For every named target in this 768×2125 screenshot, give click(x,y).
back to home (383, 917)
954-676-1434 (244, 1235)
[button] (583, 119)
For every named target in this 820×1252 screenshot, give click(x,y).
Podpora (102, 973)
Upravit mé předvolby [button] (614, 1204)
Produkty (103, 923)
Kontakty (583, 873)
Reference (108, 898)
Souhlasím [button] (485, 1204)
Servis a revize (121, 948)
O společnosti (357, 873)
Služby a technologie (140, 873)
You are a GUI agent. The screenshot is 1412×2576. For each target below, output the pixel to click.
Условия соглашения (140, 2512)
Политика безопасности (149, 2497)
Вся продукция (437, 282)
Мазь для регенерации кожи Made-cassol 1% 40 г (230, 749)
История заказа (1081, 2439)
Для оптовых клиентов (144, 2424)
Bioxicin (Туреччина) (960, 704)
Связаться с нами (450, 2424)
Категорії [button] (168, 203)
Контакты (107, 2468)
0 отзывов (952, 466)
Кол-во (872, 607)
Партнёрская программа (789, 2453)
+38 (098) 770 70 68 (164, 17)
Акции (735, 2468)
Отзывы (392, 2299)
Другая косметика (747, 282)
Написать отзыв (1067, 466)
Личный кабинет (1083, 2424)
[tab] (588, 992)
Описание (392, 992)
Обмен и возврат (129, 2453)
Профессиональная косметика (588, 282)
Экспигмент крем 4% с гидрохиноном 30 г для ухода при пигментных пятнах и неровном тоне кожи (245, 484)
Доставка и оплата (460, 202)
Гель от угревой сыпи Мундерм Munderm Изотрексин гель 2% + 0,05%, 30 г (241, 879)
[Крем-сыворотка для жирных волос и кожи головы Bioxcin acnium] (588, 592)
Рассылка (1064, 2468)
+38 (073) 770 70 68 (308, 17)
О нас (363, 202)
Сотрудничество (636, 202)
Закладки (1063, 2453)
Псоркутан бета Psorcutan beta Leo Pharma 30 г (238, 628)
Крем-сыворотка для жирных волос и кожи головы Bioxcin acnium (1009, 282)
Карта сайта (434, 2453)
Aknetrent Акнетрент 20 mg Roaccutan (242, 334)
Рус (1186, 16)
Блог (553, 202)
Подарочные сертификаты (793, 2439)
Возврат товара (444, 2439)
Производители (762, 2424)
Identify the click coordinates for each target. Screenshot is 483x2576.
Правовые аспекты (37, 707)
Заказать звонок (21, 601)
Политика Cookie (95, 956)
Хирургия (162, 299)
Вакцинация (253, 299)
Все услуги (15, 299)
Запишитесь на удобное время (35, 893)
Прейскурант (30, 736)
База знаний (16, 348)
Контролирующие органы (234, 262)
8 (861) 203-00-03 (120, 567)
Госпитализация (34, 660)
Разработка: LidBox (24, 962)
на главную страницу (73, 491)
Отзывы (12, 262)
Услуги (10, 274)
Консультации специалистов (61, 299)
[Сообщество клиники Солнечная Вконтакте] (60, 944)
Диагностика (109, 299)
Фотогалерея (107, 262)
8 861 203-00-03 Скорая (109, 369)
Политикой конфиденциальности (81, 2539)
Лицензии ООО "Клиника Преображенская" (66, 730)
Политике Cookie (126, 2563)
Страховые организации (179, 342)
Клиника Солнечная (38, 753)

_BRIEF_: Pull out every line from the one with "8 (861) 203-00-03 (120, 567)" to the end of the listing, and output only those.

_SOLUTION TO THE EXERCISE_:
8 (861) 203-00-03 (120, 567)
Госпитализация (34, 660)
Разработка: LidBox (24, 962)
на главную страницу (73, 491)
Отзывы (12, 262)
Услуги (10, 274)
Консультации специалистов (61, 299)
[Сообщество клиники Солнечная Вконтакте] (60, 944)
Диагностика (109, 299)
Фотогалерея (107, 262)
8 861 203-00-03 Скорая (109, 369)
Политикой конфиденциальности (81, 2539)
Лицензии ООО "Клиника Преображенская" (66, 730)
Политике Cookie (126, 2563)
Страховые организации (179, 342)
Клиника Солнечная (38, 753)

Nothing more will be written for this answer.